Starting programs inside the devcontainer

devcontainer-execute-command executes an arbitrary command inside the devcontainer. This is meant for long running, non-interactive commands like running a server or some kind of batch job. When called interactively it prompts for a command.

devcontainer-execute-command-interactive execute an arbitrary command inside the devcontainer interactively. This is meant for interactive commands that you would run in a terminal. When called interactively it prompts for a command.

devcontainer-term provides a terminal for a shell inside the container. By default it tries to launch the bash shell. You can customize that by the devcontainer-term-shell. If you experience wired control sequences in your terminal you might want to adjust the TERM variable inside the container using

(setq devcontainer-term-environment '(("TERM" . "xterm-256color")))

Forwarding commands that are not using compile

If you need to forward some process call into the devcontainer which is not done by the compile command of Emacs, you can use devcontainer-advise-command to prepend the devcontainer exec call in front of your command. If you are not sure if devcontainer is always available you can use the following call, which modifies your command if devcontainer is available and if the command modification is advisable.

(funcall (or (symbol-function 'devcontainer-advise-command) #'identity) command)

Using TRAMP

An alternative way of using the package is to edit the files inside the container itself using Emacs’ builtin TRAMP facility. There are pros and cons to it. In order to use it, you can let devcontainer-mode deactivated and use the function devcontainer-tramp-dired to open a dired window inside the container. Then you can open files of your project inside the container.

If devcontainer-mode is activated it refrains from advising compile functions, if the current buffer is a file inside the devcontainer.

Customizations of the devcontainer

Devcontainers can demand customizations to the user’s IDE. That is useful to ensure that all the IDEs of all the teams members are aligned. Whereas in the VSCode world you can also request extension packages to be installed when working on the devcontainer driven project, this Emacs package only allows you to set Emacs variables and call Emacs functions when opening a file that belongs to a devcontainer driven project.

Customizations are defined in the customization section of devcontainer.json file. For every IDE supporting devcontainers can there can be a subsection. To set variables for buffers of the project you can use the emacs subsection. In order to set the variable fill-column you can use the following example.

{
    ...
    "customizations": {
        "emacs": {
            "fill-column": 79
        }
    }
}

Also mode specific settings are possible. The following example sets fill-column to 79 for text-mode, to 88 for python-mode and to 80 for all other modes.

{
    ...
    "customizations": {
        "emacs": {
	    "modes": {
		"text-mode": {
		    "fill-column": 79
		},
		"python-mode": {
		    "fill-column": 88
		}
            },
	    "fill-column": 80
	}
    }
}

Note that derived modes are also affected from those settings if they don’t override it. In the above example the fill-column is also set to 79 in markdown-mode as markdown-mode is a derived mode of text-mode.

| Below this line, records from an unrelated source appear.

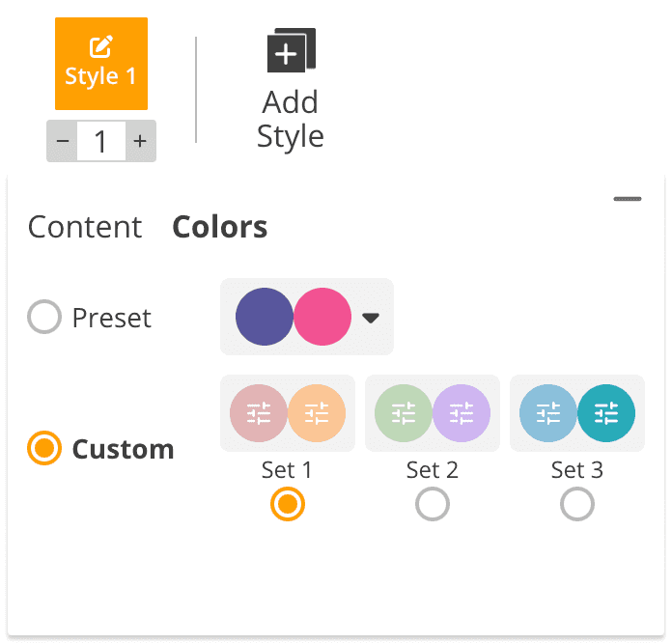Open Set 3 light blue color adjuster
Image resolution: width=672 pixels, height=643 pixels.
tap(548, 413)
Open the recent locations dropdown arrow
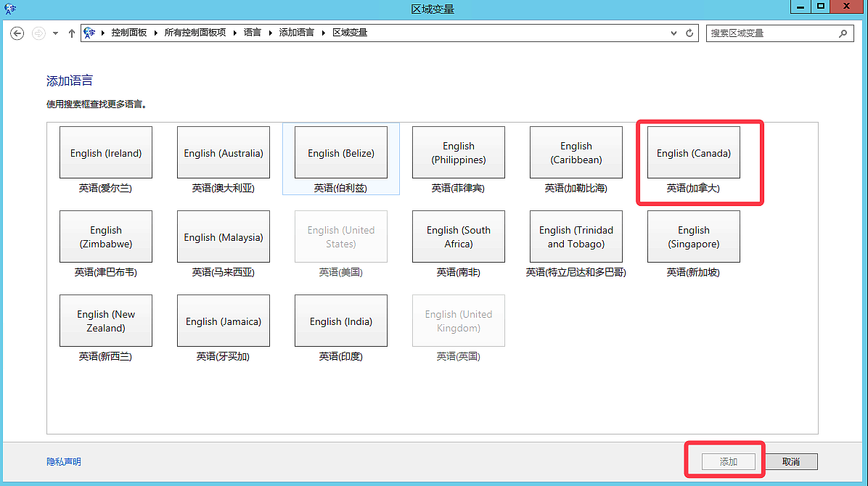Viewport: 868px width, 486px height. [55, 33]
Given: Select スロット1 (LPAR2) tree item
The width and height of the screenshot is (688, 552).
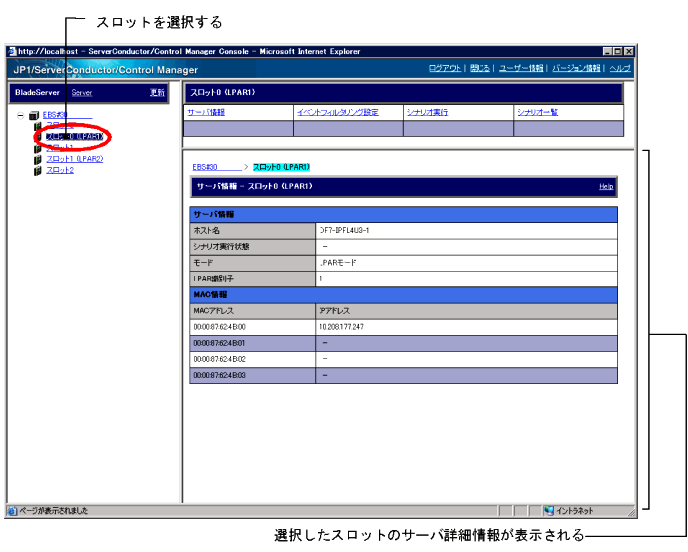Looking at the screenshot, I should pyautogui.click(x=74, y=159).
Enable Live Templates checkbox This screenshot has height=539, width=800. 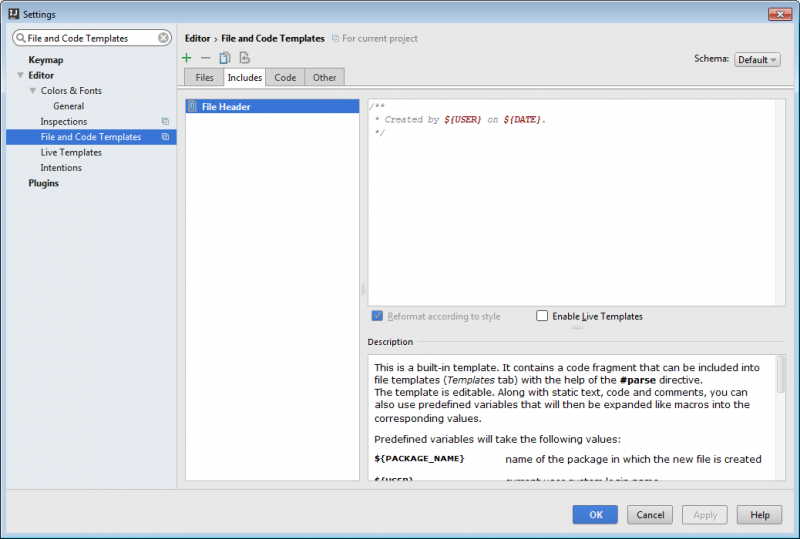(543, 316)
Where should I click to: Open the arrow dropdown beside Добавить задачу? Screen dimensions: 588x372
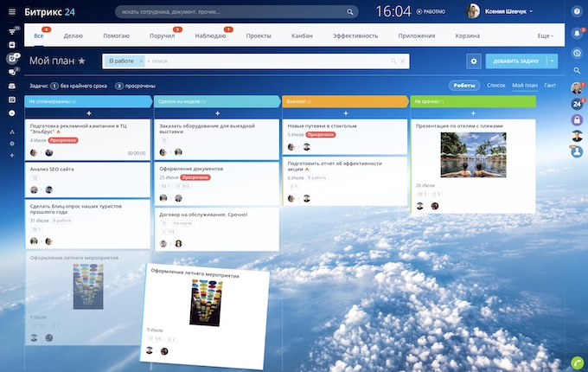point(553,61)
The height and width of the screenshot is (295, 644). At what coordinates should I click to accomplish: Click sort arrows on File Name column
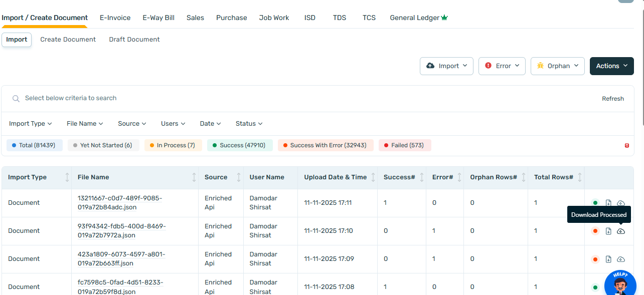point(194,177)
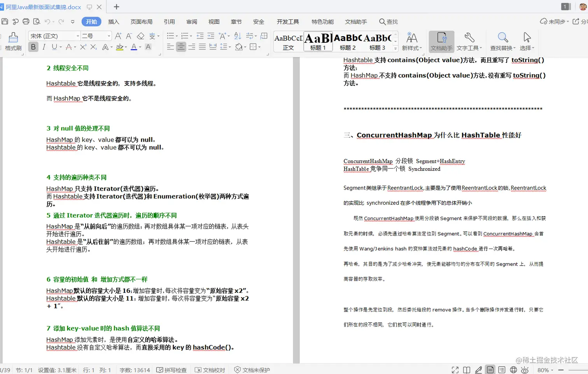The height and width of the screenshot is (374, 588).
Task: Open the 文档助手 document assistant panel
Action: click(441, 42)
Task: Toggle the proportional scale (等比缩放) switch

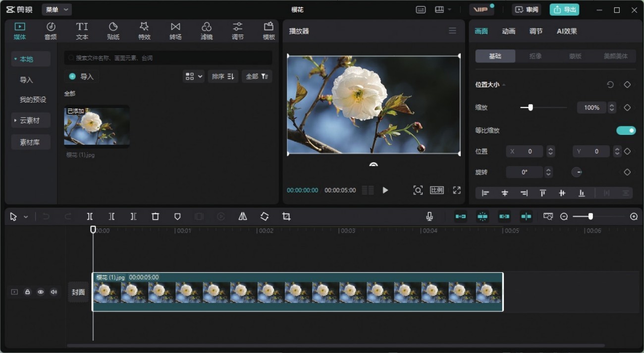Action: point(626,130)

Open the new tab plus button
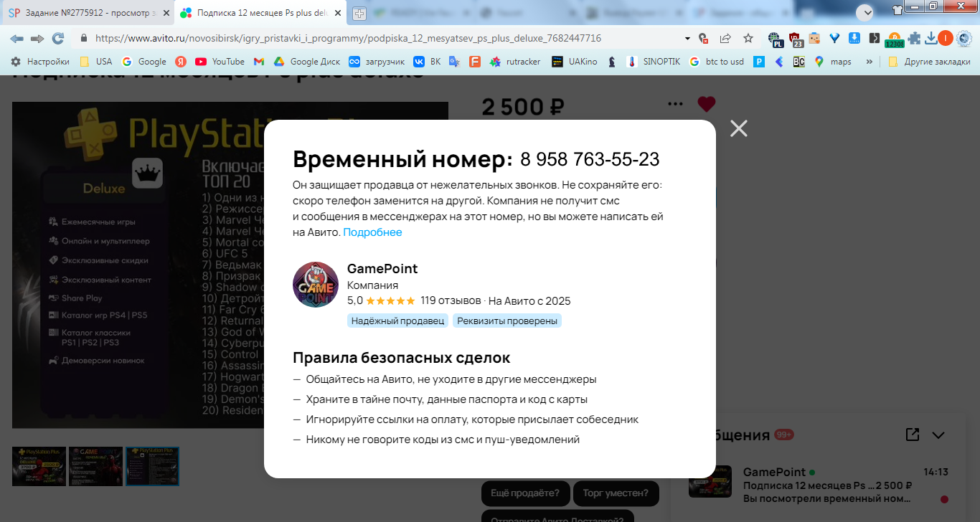pyautogui.click(x=359, y=14)
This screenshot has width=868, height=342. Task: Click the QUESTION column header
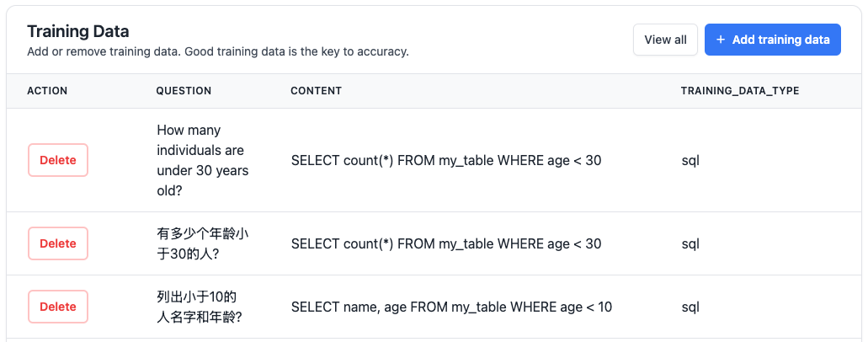click(184, 91)
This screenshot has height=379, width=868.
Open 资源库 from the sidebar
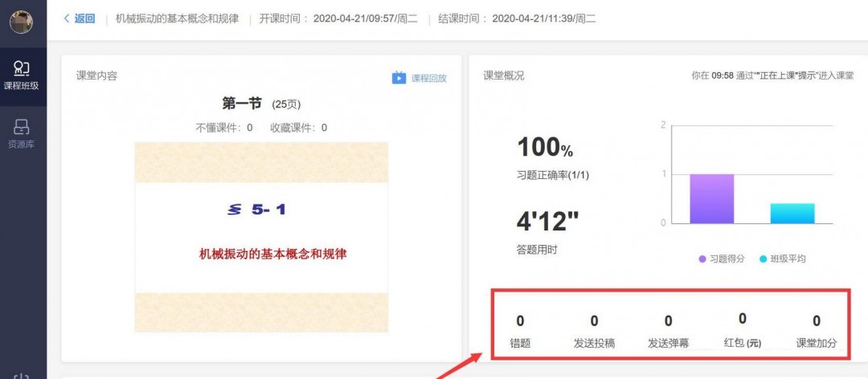tap(22, 134)
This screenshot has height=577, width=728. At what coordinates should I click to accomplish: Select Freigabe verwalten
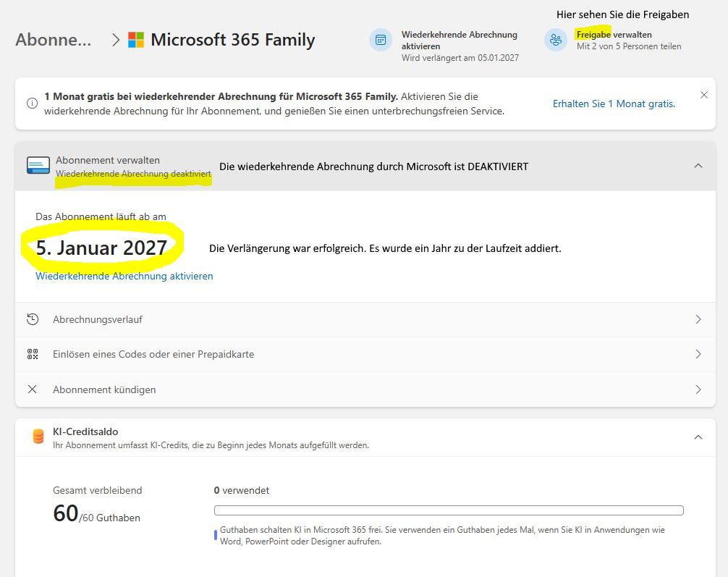coord(614,34)
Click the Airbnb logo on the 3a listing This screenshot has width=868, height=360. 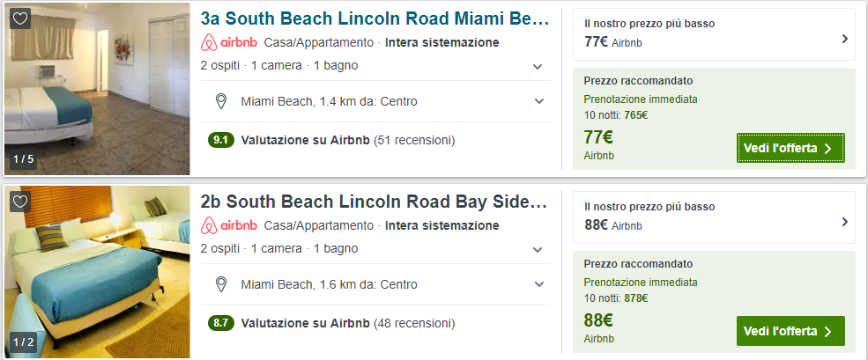(228, 42)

In order to perform commands as customization you can use lisp commands as variable name and letting the value null like so:

{
    ...
    "customizations": {
        "emacs": {
	    "(auto-fill-mode -1)": null
        }
    }
}

So theoretically you could perform complicated lisp code there and even install packages. However it is strongly discouraged to do anything more than setting variables and ensuring that minor modes are switched on or off.

This customization mechanism in principle allows authors of the project to perform any lisp code on you Emacs. That is a potential security risk. So you can decide if you want to trust projects that you work on or not. You can do that setting devcontainer-apply-customization.